Directions.
Copy the entries starting with the line that contains "Select message 'bé" and going on through the line that contains "click(x=203, y=55)", swapping "Select" for "Choose" and leaving everything else unchanged.

Information supplied.

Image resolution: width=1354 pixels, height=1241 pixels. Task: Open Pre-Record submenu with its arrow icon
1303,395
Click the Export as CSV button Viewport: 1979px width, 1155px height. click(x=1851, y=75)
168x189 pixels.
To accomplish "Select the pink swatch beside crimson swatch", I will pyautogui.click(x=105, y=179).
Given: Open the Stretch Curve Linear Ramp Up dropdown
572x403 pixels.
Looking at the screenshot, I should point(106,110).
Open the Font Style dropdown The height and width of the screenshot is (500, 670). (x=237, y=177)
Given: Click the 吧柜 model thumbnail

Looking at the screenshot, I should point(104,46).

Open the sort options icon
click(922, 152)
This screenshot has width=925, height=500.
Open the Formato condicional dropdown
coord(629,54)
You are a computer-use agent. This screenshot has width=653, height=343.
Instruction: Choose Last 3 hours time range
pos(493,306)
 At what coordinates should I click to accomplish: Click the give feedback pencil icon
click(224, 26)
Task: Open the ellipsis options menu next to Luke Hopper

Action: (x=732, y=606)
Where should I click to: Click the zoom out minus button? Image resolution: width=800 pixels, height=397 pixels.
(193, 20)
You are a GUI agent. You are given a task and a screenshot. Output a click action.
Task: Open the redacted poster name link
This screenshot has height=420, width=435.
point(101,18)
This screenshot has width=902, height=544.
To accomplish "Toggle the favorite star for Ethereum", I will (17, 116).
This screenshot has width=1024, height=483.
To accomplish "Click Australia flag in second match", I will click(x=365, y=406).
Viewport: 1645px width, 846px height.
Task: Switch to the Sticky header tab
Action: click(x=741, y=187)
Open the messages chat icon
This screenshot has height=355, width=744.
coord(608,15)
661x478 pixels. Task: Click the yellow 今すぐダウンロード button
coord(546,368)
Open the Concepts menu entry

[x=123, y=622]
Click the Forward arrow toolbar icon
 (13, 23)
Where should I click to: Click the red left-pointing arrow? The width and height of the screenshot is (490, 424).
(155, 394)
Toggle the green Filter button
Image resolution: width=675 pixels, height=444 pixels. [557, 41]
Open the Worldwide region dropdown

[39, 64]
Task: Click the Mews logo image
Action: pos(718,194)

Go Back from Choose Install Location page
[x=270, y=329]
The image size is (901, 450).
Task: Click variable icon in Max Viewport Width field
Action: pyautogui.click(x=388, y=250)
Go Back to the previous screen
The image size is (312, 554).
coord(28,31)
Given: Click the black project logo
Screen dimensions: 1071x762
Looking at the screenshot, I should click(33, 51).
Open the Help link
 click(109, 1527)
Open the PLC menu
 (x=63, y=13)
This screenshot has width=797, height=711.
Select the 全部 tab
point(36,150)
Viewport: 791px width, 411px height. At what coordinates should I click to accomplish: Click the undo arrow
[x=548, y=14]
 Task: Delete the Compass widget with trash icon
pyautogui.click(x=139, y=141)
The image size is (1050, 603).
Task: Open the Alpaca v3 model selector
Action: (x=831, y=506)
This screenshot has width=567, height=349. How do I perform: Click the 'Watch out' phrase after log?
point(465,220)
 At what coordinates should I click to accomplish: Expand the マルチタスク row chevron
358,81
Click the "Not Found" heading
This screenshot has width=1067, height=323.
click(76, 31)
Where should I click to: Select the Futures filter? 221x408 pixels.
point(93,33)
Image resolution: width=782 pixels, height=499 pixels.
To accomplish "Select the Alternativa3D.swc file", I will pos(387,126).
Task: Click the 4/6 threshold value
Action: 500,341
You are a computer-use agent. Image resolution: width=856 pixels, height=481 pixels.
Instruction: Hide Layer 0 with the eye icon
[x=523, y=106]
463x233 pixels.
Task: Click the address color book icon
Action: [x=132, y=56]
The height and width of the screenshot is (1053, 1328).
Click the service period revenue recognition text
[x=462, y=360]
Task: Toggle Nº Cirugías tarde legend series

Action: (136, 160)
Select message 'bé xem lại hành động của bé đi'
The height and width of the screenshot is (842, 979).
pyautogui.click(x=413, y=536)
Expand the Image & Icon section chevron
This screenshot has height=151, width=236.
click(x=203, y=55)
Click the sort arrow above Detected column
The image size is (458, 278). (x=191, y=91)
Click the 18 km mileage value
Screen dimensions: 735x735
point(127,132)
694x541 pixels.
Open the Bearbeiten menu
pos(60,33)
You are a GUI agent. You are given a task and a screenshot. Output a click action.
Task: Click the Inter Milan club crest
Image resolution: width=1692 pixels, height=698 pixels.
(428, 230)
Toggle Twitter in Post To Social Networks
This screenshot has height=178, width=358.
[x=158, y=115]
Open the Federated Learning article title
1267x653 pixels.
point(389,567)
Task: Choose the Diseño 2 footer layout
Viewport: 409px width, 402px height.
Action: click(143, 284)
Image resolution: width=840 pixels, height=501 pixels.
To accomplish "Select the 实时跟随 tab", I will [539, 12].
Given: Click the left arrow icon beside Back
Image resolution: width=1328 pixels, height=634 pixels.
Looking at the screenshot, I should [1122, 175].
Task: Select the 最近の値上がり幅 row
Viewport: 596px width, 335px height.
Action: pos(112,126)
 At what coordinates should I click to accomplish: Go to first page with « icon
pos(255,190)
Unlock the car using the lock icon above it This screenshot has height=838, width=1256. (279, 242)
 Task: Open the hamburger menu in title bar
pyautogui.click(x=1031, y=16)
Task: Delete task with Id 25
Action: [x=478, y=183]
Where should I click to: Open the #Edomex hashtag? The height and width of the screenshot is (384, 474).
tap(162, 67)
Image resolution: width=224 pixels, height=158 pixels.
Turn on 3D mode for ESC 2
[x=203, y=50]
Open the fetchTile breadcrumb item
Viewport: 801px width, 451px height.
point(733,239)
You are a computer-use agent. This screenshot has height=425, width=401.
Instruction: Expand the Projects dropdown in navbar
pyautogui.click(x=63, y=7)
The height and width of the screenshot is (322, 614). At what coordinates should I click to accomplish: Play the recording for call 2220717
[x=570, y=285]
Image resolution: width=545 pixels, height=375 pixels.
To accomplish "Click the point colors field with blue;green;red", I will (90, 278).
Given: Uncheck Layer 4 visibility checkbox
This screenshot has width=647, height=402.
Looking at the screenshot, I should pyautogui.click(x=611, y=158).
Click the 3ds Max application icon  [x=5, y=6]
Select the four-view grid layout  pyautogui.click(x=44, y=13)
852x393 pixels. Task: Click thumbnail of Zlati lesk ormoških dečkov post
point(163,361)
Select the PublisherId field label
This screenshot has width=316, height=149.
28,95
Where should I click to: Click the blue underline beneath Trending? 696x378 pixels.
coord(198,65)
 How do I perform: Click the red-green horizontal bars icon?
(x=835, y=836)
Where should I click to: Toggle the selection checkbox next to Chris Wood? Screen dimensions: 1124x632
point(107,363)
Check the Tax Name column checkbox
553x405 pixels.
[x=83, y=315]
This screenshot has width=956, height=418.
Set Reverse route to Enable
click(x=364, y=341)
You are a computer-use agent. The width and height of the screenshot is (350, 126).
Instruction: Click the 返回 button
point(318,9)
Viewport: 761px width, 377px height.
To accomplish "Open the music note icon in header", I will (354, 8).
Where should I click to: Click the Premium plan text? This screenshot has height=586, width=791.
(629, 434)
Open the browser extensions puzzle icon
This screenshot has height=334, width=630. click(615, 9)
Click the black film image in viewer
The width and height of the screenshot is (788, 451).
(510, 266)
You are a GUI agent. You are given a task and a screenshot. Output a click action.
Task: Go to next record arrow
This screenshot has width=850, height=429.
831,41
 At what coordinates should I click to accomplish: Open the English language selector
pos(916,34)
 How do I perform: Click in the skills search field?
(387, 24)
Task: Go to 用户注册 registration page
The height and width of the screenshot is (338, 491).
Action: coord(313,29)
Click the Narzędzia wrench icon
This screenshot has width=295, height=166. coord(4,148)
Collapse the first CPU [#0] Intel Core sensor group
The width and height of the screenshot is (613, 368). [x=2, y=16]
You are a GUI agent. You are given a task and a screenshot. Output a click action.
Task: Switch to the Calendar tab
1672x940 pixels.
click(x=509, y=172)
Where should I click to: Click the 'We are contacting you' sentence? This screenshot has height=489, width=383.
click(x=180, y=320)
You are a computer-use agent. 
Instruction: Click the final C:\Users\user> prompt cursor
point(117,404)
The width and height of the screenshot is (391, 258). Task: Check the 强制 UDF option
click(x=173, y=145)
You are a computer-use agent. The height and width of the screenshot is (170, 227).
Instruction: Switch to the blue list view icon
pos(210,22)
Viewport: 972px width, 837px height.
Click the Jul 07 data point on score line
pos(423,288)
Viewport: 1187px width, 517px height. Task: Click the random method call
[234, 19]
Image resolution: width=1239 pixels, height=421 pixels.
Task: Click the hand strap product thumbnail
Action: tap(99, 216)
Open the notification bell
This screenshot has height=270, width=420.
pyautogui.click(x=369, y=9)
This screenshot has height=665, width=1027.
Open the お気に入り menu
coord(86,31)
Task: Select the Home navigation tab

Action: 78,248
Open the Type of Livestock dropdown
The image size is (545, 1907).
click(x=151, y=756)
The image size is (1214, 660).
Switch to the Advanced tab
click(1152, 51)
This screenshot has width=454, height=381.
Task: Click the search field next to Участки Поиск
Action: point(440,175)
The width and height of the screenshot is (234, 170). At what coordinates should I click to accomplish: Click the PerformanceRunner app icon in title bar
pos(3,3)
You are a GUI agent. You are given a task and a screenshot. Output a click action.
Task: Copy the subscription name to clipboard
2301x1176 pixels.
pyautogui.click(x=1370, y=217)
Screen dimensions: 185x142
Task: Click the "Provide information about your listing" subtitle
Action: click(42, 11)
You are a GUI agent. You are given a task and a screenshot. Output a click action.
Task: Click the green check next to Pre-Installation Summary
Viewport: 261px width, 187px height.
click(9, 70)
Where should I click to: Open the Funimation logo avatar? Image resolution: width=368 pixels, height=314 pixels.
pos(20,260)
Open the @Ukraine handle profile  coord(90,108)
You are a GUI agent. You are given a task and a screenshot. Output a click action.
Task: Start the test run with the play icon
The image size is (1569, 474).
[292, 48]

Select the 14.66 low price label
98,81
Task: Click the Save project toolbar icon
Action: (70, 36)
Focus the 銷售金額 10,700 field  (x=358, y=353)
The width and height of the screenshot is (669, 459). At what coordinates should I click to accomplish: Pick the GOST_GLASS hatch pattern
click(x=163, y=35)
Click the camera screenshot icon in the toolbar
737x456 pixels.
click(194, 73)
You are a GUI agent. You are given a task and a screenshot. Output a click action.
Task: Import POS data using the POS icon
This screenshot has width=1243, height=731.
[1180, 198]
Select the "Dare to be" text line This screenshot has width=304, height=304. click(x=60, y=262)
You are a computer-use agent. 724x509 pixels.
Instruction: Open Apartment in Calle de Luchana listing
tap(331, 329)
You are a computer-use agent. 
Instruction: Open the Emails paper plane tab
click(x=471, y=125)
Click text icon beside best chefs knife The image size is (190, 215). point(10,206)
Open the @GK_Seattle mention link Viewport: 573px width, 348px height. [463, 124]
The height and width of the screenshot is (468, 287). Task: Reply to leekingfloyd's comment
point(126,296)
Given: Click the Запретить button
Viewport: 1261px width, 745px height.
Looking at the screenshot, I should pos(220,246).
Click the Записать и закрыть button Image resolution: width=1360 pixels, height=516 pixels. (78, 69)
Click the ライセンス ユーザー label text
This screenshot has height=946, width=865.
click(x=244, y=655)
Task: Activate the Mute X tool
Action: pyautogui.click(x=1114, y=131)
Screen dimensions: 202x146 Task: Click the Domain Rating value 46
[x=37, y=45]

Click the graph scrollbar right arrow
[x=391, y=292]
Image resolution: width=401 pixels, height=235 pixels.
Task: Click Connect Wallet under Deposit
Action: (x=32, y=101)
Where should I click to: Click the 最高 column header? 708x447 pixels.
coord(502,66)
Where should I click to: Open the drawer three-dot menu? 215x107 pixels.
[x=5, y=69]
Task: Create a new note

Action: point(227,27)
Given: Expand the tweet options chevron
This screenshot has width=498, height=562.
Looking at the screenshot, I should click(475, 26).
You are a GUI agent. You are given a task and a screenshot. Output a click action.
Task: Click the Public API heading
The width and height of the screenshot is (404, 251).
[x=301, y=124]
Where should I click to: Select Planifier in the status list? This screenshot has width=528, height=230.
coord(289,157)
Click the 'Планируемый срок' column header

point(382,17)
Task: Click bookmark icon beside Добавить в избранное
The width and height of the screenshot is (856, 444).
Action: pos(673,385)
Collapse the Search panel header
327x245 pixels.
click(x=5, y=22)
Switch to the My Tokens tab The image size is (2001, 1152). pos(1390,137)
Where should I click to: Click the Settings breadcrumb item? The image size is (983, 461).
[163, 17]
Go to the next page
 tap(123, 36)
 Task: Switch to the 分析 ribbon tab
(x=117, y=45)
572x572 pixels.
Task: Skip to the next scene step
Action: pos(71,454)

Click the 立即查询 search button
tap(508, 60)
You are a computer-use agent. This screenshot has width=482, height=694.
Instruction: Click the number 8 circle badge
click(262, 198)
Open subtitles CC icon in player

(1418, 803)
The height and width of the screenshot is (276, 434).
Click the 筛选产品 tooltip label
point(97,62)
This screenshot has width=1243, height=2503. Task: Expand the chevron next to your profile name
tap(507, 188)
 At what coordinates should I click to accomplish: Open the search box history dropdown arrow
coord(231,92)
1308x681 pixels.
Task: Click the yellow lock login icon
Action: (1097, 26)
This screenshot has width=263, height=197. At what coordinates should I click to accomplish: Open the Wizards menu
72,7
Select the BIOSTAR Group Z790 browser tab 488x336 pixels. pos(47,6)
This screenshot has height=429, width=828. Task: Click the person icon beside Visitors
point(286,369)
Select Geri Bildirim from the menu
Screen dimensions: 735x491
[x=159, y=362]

Problem solution.
Choose message 'bé xem lại hành động của bé đi'
The height and width of the screenshot is (842, 979).
pyautogui.click(x=413, y=536)
Expand the Image & Icon section chevron
This screenshot has height=151, width=236.
click(x=203, y=55)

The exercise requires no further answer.